The bedroom door flew back so hard that the old hinges nearly pulled away from the oak frame. As it was, the brass doorknob had made an oval dent in the plaster and lath. A tall man dressed in matte black military-style garb strode into the room. He wore a black balaclava over his head and face. Only his shark eyes and crooked mouth were visible. In his right hand he held a black sidearm with a sound suppressor extending from the barrel. He turned to face the two nude college freshmen, pointing the tip of the suppressor at them. Martina wanted to scream, but her fear swallowed it up. Instead, she dug her nails into Ben’s biceps. He didn’t feel it, not even when he bled.
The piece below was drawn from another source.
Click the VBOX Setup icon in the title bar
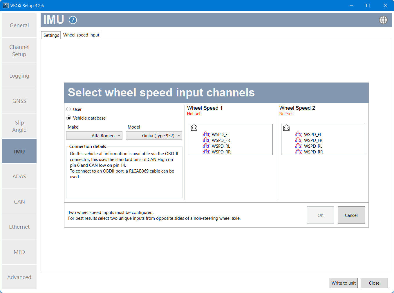 (6, 5)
“Look, mister, my parents have a lot of money,” Ben said, his voice cracking. “They’ll pay you anything you want.”

The gunman shook his head.

Ben realized this guy might be here for Martina. She was so hot, so perfect. Here she was for him, undressed and vulnerable.

“Don’t even think about touching her,” Ben warned. This time his voice was strong and steady.

“She’s not as good as you’d think,” he said, because he couldn’t think of what else to say. “She—”

The gunman stifled a little laugh and put his left index finger across his lips to shush the boy. The boy shushed. The gunman waved the tip of the suppressor at Ben, gesturing him away from Martina. When the kid hesitated, the gunman put a round in the wall above the headboard. Ben got out of the bed, shaking. The gunman motioned for Ben to get on his knees at the side of the bed. Ben got on his knees.

“Don’t worry, baby,” Ben reassured Martina. “He wants me, not you. Isn’t that right, mister? You want me.”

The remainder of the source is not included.